Reorganizing records of a study on customer behaviour - Cloud

Talend Cloud Pipeline Designer Processors Guide

author
Talend Documentation Team
EnrichVersion
Cloud
EnrichProdName
Talend Cloud
task
Design and Development > Designing Pipelines
EnrichPlatform
Talend Pipeline Designer

Before you begin

  • You have previously added the Dataset holding your source data.

    Here, a Dataset on S3 holding a study on customer behaviour (type of customers using X or Y device, etc.). Download the corresponding field_selector-customers.json file from the Downloads tab in the left panel of this page.

  • You also have created the Connection and the related Dataset that will hold the processed data.

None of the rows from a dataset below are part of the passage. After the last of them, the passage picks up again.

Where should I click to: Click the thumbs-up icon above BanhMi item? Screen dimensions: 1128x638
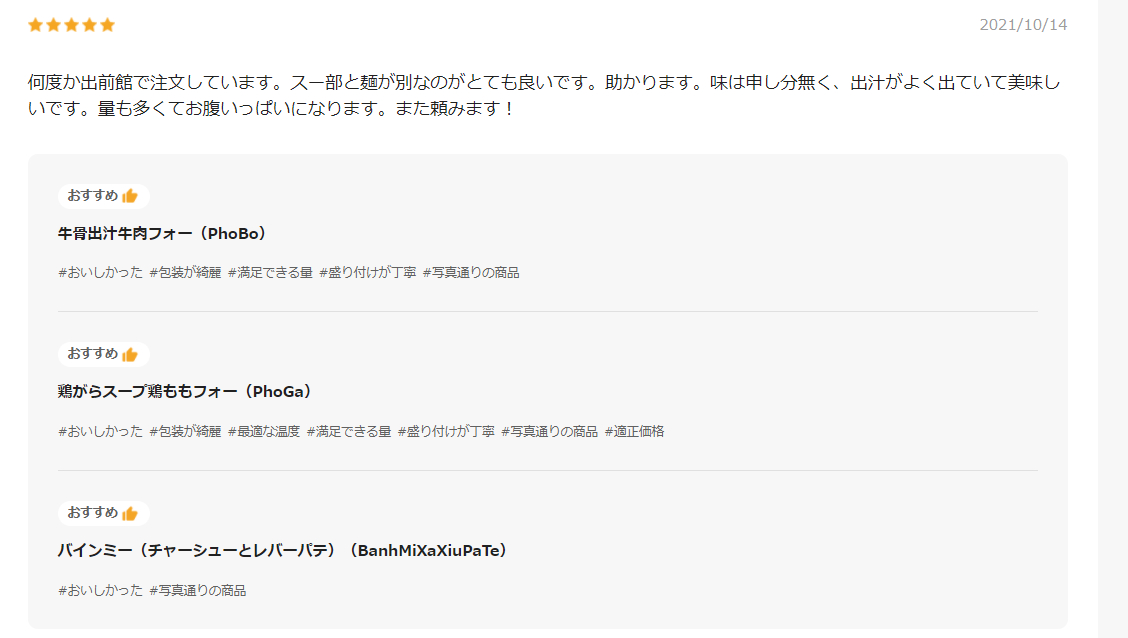coord(130,513)
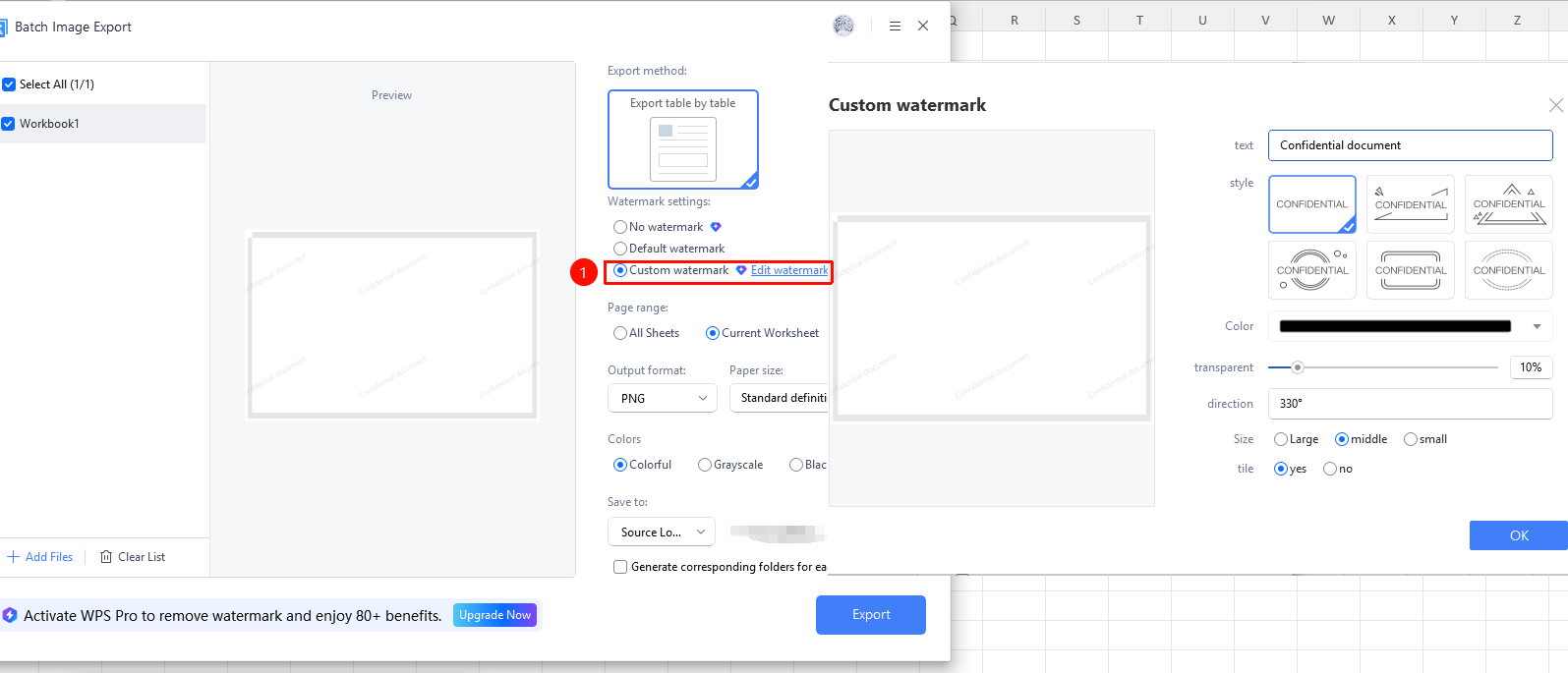Open the hamburger menu in the Batch Image Export header
The height and width of the screenshot is (673, 1568).
click(895, 27)
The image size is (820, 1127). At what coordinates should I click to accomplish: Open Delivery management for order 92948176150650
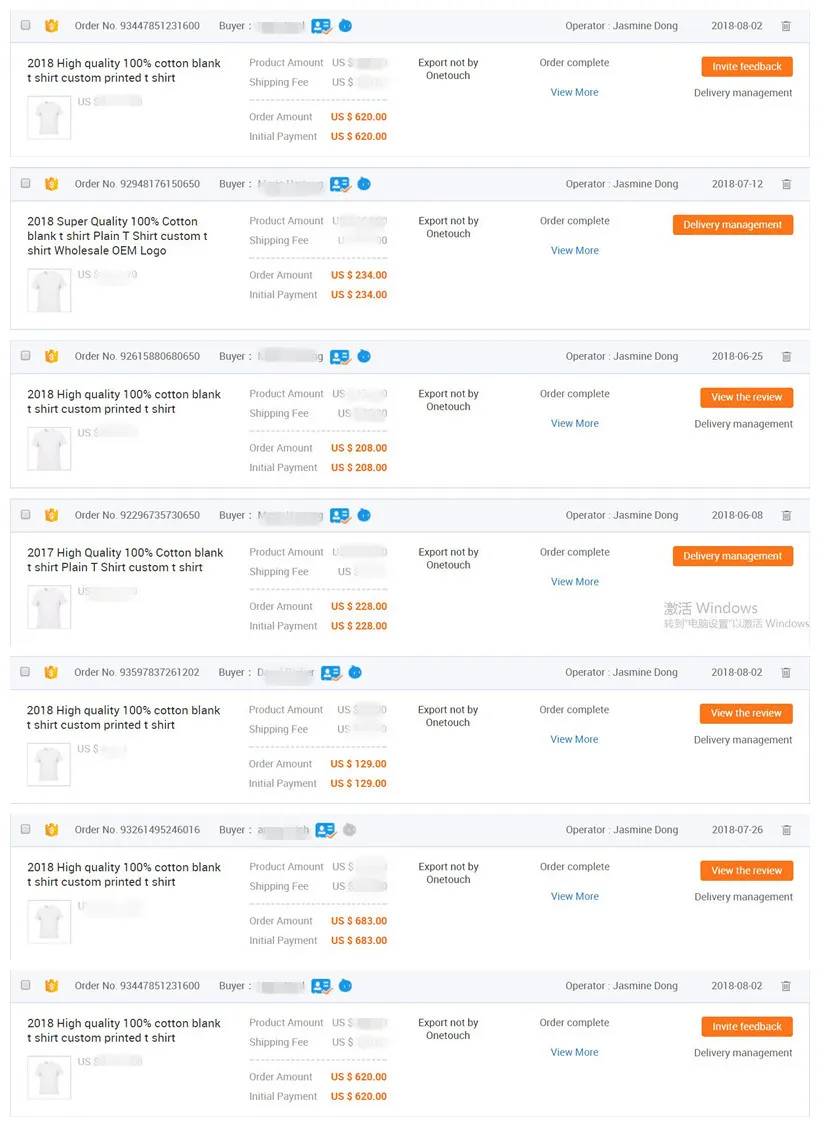pyautogui.click(x=732, y=225)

    Here, a file stored on HDFS.

Procedure

  1. Click ADD PIPELINE on the PIPELINES page. Your new Pipeline opens.
  2. Give the Pipeline a meaningful name.
    Restructure Customer Schema
  3. Click ADD SOURCE to open the panel allowing you to select your source data, here a study of customers entered manually as a Custom Dataset.
  4. Select your Dataset and click SELECT DATASET in order to add it to the Pipeline.
    Rename it if needed.
  5. Click and add a Field Selector processor to the Pipeline. The configuration panel opens.
  6. Give a meaningful name to the processor.
    restructure fields
  7. In the SELECTORS area:
    1. Enter identifier in the Field name list and .id in the Path list, as you want to select and rename the id field while keeping it at the same location.
    2. Add a NEW ELEMENT and enter country in the Field name list and .location[0].country in the Path list, as you want to select the country field of the first location and move it to the top level of the schema.
    3. Add a NEW ELEMENT and enter devices_used in the Field name list and .devices in the Path list, as you want to select the devices field while keeping it at the same location.
    4. Add a NEW ELEMENT and enter other_devices in the Field name list and type .devices[*]{.name == "other"}.ip in the Path list, as you want to select all devices fields with a subfield name that equals other.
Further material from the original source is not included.